Call me a liberal if you wish; I embrace the term. The word “liberty” is printed on our currency and is the reason most of us came to America in the first place.
But I’m also in favor of women’s rights to nurse their babies in public. How did America manage to get its priorities so goofed up?
Thomas E. Dodson
Target on guns wrong
I’ve grown weary of the pro-gun-control argument that centers around some version of “you are more likely to be injured or killed by a gun if there is a gun in the home.” I think that is rather obvious.
So what’s your point? I certainly can counter with, “There was a gun in 100 percent of homes where invasions, burglaries and assaults were thwarted because the homeowner was armed.”
They are both ridiculous points to try to debate. What is particularly unnerving, though, is that when pro-gun-control advocates parade this point out it is really a signal of what their true agenda is.
To complain that people get injured or killed when there is a gun in the home is one step from finishing the thought with, “so let’s remove all guns from all homes.”
There is a healthy debate that needs to happen. Common ground and solutions are out there.

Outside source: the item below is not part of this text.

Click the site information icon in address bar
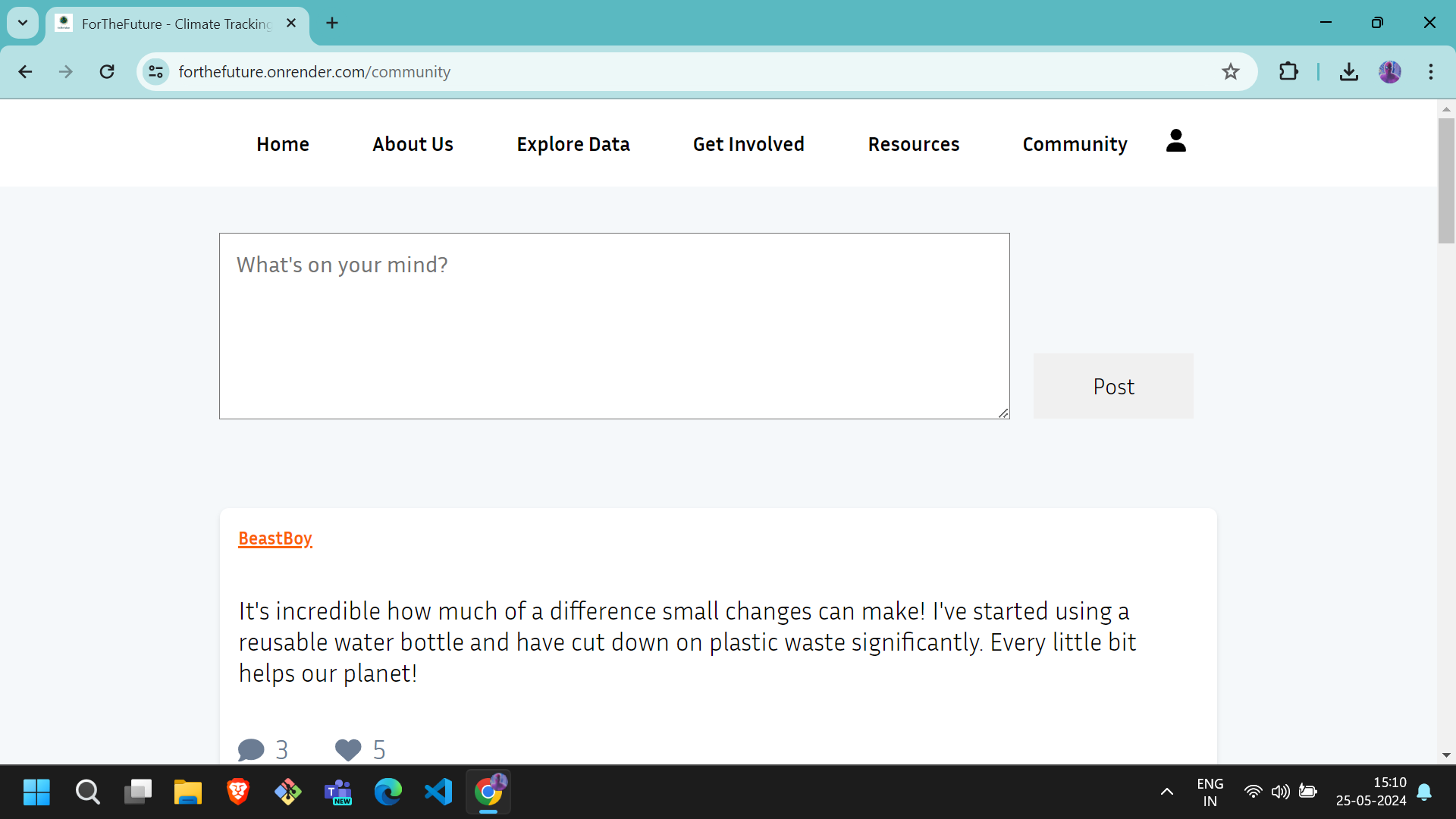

But in the end, if any additional restrictions affect only calm, rational, law-abiding citizens then it is not needed. Focus your energy on the problem.
And the problem is the bad guys who do bad things. That’s not us. Leave us alone.
I’ve had many instances in which the police are very unprofessional and judgmental.
One time I got stopped in our old car that has dents and doesn’t look attractive. One officer commented, “You need to get this car looking good.” Right, in this economy the poor can’t afford collision repair.
In another recent instance, a family member was stopped, and when the police searched the car, one officer said, “This car smells like dirty socks.” And then one commented, “Oh, I feel dirty after getting in this car.”
I think the police tend to target poor people like me. They don’t care if you have a disability. Most of the city courts are filled with poor people. I have never seen a rich person in our local city court.
The police need sensitivity training. Not all people can own new cars with no problems.